Il se retira, et Lucie, héroïque et tendre avec son grand-père,
l'embrassa en souriant.

«Ne vous tourmentez pas, lui dit-elle; ceci est le paroxysme de
l'énergie de mon père. Vous savez bien qu'après les grandes explosions,
les grandes lassitudes le prennent. Encore quelques jours de patience,
et il cédera.»

Mais, quand elle eut reconduit le vieillard à sa chambre, elle revint à
M. Lemontier, et se jetant dans ses bras, elle fondit en larmes.

«Mon ami, je crois que tout est perdu, lui dit-elle. Si l'abbé est
parti, c'est parce qu'il s'est assuré que mon père ne faiblirait plus.

--Courage! lui répondit M. Lemontier; je n'abandonne pas la partie,
moi!»

Le général n'avait pas la dose de fermeté que lui attribuait Lucie, et
l'abbé n'avait point compté qu'il l'aurait. Il avait tourné l'obstacle,
il s'était réservé d'agir seul.

Le lendemain matin, Lucie apprit avec stupeur que son père était parti
dans la nuit. On lui remit une lettre de lui ainsi conçue:

«Ces luttes me fatiguent et me dégoûtent. Je retourne à mon poste, où le
devoir me réclame. Puisque vous avez disposé de votre coeur sans mon
aveu, je cède, mais sous une condition expresse: M. Lemontier quittera
le château de Turdy, et vous entrerez aux Carmélites. Vous y passerez un
mois dans une claustration absolue. Si, après ce temps écoulé, à l'abri
des mauvais conseils et des funestes influences, vous persistez dans
votre choix, je vous donne ma parole de n'y plus apporter d'obstacles.

                  «A.-G. La Quintinie.»


Lucie eut d'abord un élan de joie ardente, puis une peur froide, sans
pouvoir se rendre compte de ce qu'elle redoutait. Elle se débattit
contre cet instinct de pusillanimité. Elle savait bien que son père
était devenu un peu perfide; mais il engageait sa parole, il en
remettait le gage entre ses mains, il signait sa lettre. Elle se
reprocha son doute et courut trouver M. Lemontier.

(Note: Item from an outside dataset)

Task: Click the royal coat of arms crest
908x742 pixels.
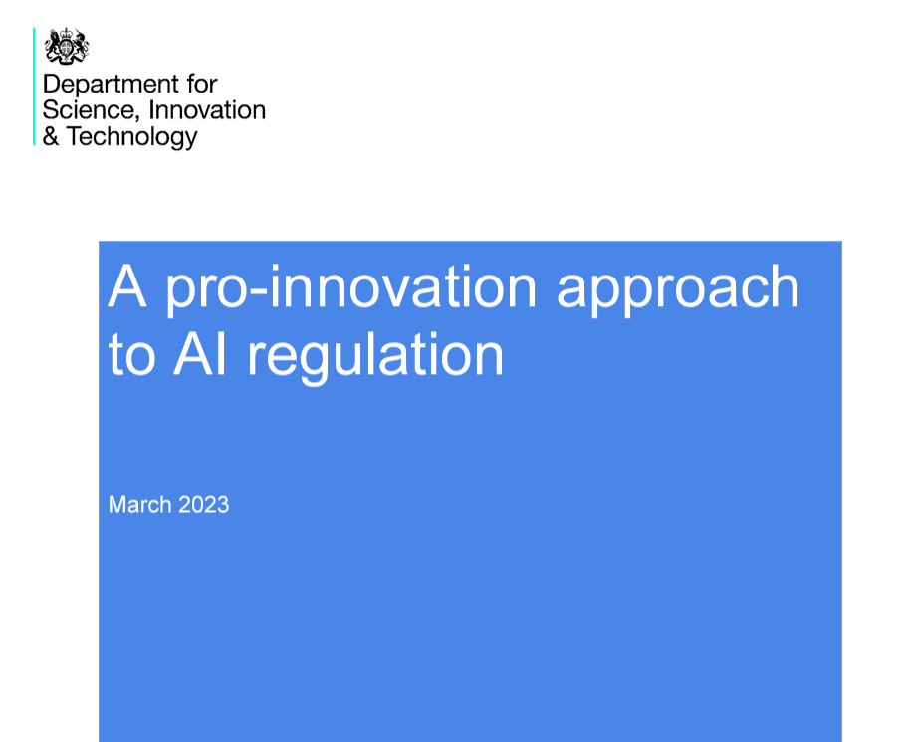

«Cette épreuve ne serait rien pour moi seule, lui dit-elle, mais je la
trouve atroce pour mon grand-père et pour Émile; mon père n'eût point
imaginé cela. Ah! mon ami, l'abbé Fervet me fait peur! le voilà qui aime
à faire souffrir!

--Lucie, répondit vivement M. Lemontier, qu'est-ce que c'est que cette
claustration des carmélites? Les prêtres ont-ils le droit de franchir la
grille?

--Non, aucun sans exception.

--Mais, le jour où vous chantiez dans cette chapelle, M. Moreali....

--Il était dans le choeur extérieur, séparé du nôtre par une grille et
un voile.

--Mais au confessionnal?

--Un mur sépare la pénitente du prêtre. D'ailleurs, je ne me suis jamais
confessée à l'abbé Fervet, et je ne me confesserai plus à aucun prêtre.

--Jamais?

--Jamais! cela ferait souffrir Émile. Mais pourquoi me faites-vous ces
questions-là? Que craignez-vous pour moi?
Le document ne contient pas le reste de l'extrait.